Wirtschaft im Norden fordert vom Bund mehr Tempo beim Hafenausbau

Hamburg (dpa). - Die Wirtschaft in den fünf norddeutschen Küstenländern fordert von Bund und Ländern mehr Tempo bei der Umrüstung der deutschen Häfen für die Energiewende. Wegen der aktuellen energiepolitischen Lage müsse in den Häfen sofort mit dem Ausbau der Import- und Lagerinfrastruktur für Flüssigerdgas (LNG), Erdöl und Kohle begonnen werden, heißt es in einer Mitteilung der Industrie- und Handelskammer (IHK) Nord. „Wir können nicht auf die nationale Hafenstrategie warten”, sagte IHK-Nord-Geschäftsführer Alexander Anders. „Der Bund und die Länder müssen alles notwendige tun, um eine schnelle Unabhängigkeit von Energieimporten aus Russland herzustellen – dafür brauchen wir die norddeutschen Seehäfen.”

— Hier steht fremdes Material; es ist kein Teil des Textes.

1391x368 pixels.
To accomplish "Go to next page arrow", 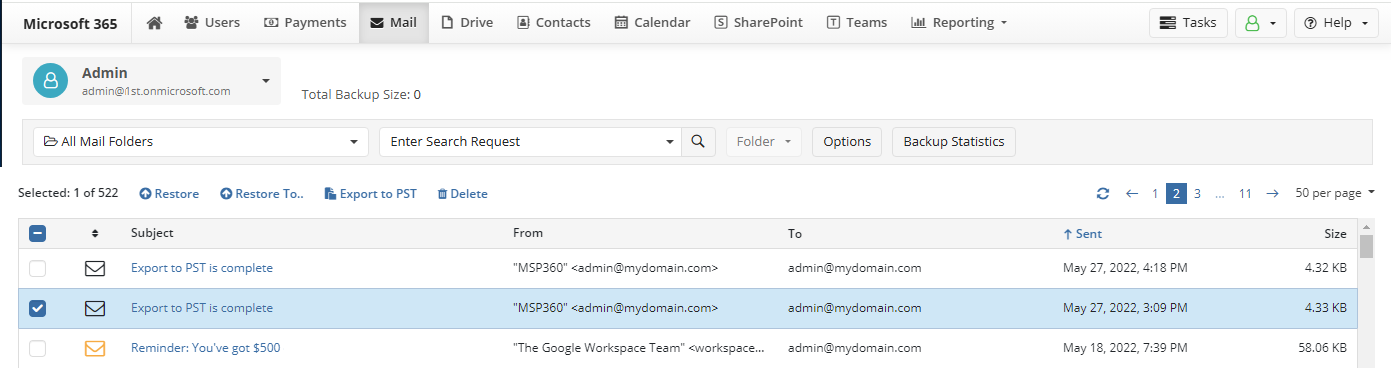I will click(x=1272, y=193).
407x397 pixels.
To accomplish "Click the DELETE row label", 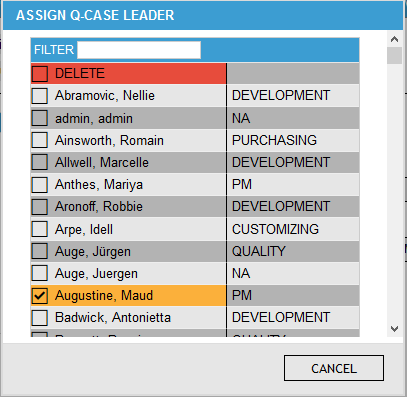I will pyautogui.click(x=80, y=73).
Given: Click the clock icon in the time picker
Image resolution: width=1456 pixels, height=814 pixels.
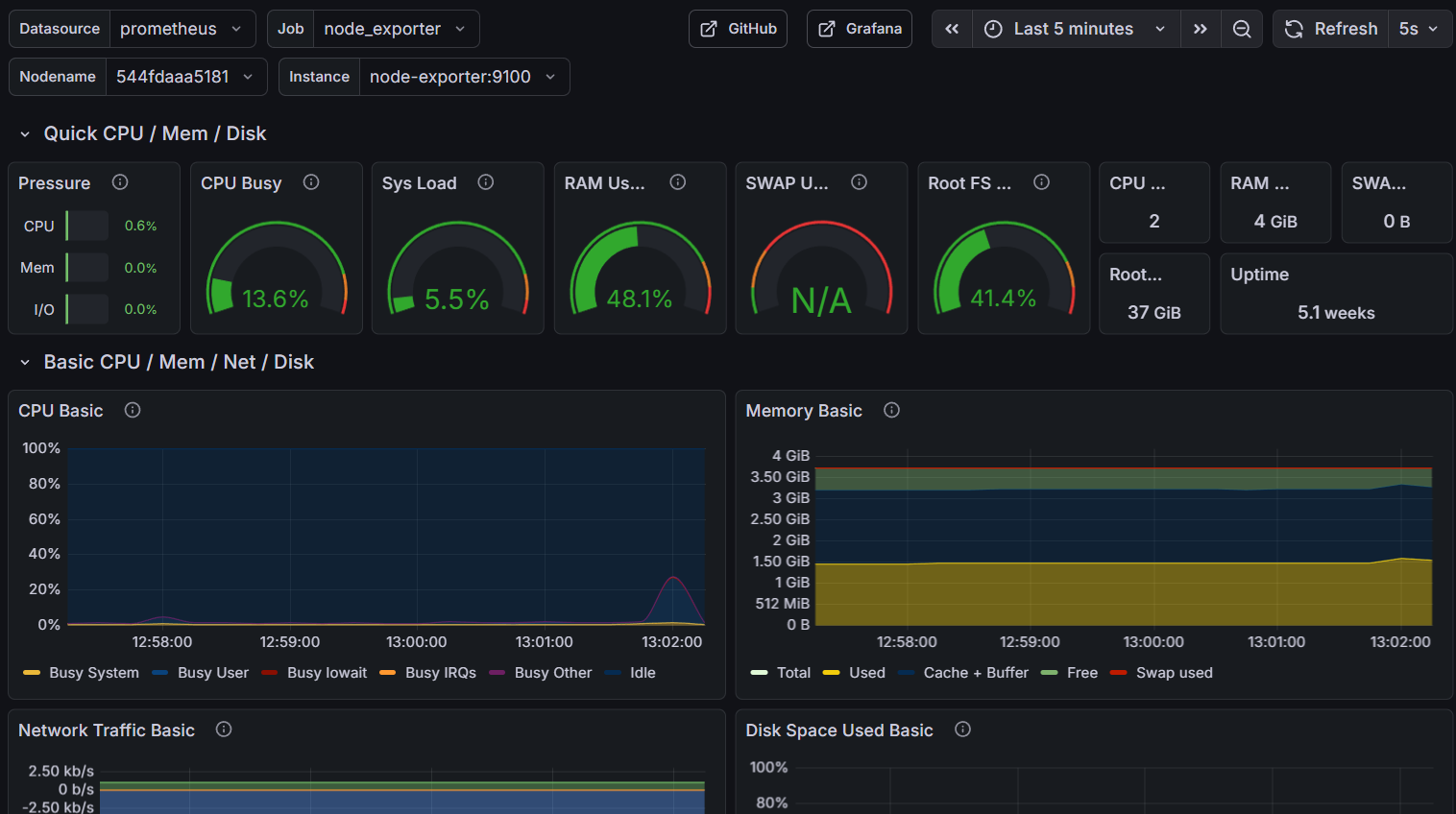Looking at the screenshot, I should (x=991, y=29).
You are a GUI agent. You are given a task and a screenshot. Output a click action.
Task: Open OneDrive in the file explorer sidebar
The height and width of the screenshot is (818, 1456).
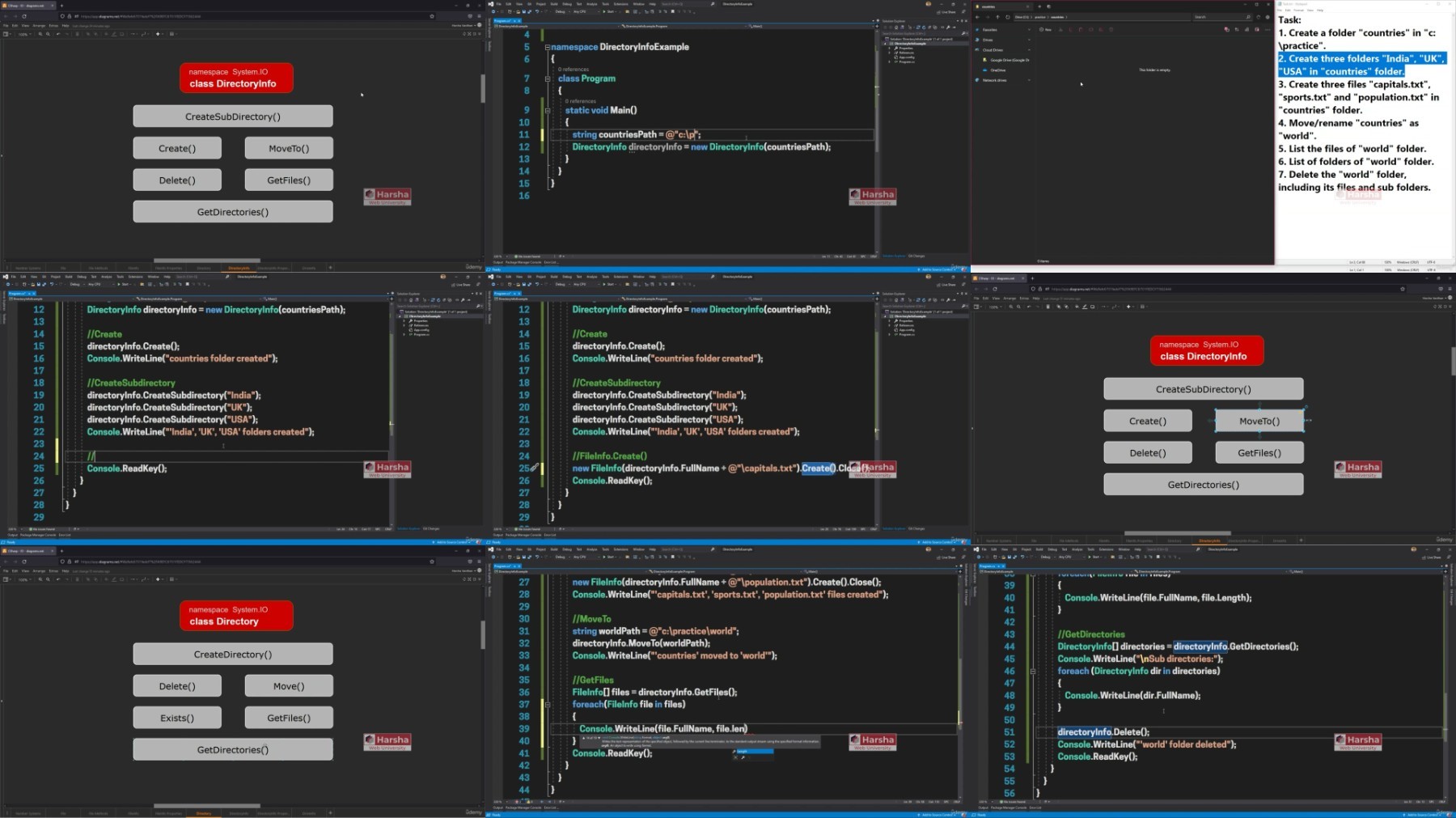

Konkret fordert die Wirtschaft zügige Investitionen in die Infrastruktur samt Hinterlandanbindungen auf Schiene und Straße, „um die Seehäfen als Knotenpunkte der Energielogistik effizient nutzen zu können”. Zudem müsse der Ausbau der Hafeninfrastruktur zur Einfuhr von Wasserstoff und seinen Derivaten forciert werden. Die Häfen gelten auch als Drehscheiben für die enormen Material-Transporte, die für den Windenergie-Ausbau auf See nötig sein werden.

Die Bundesregierung hat wegen der Bedeutung von Häfen und Schifffahrt für den klimaneutralen Umbau der Wirtschaft im Koalitionsvertrag die Entwicklung einer „Nationalen Hafenstrategie” vereinbart. Bundesverkehrsminister Volker Wissing (FDP) hatte jüngst angekündigt, dass der Plan unter Leitung seines Ministeriums bis 2024 entwickelt werden soll. Konkret heißt es dazu unter anderem: „Wir wollen die Häfen zu nachhaltigen Knotenpunkten der Energiewende entwickeln.”

Die IHK Nord ist der Zusammenschluss von 13 Industrie- und Handelskammern aus Niedersachsen, Bremen, Hamburg, Mecklenburg-Vorpommern und Schleswig-Holstein, die nach eigenen Angaben knapp 890.000 Unternehmen in Norddeutschland vertreten.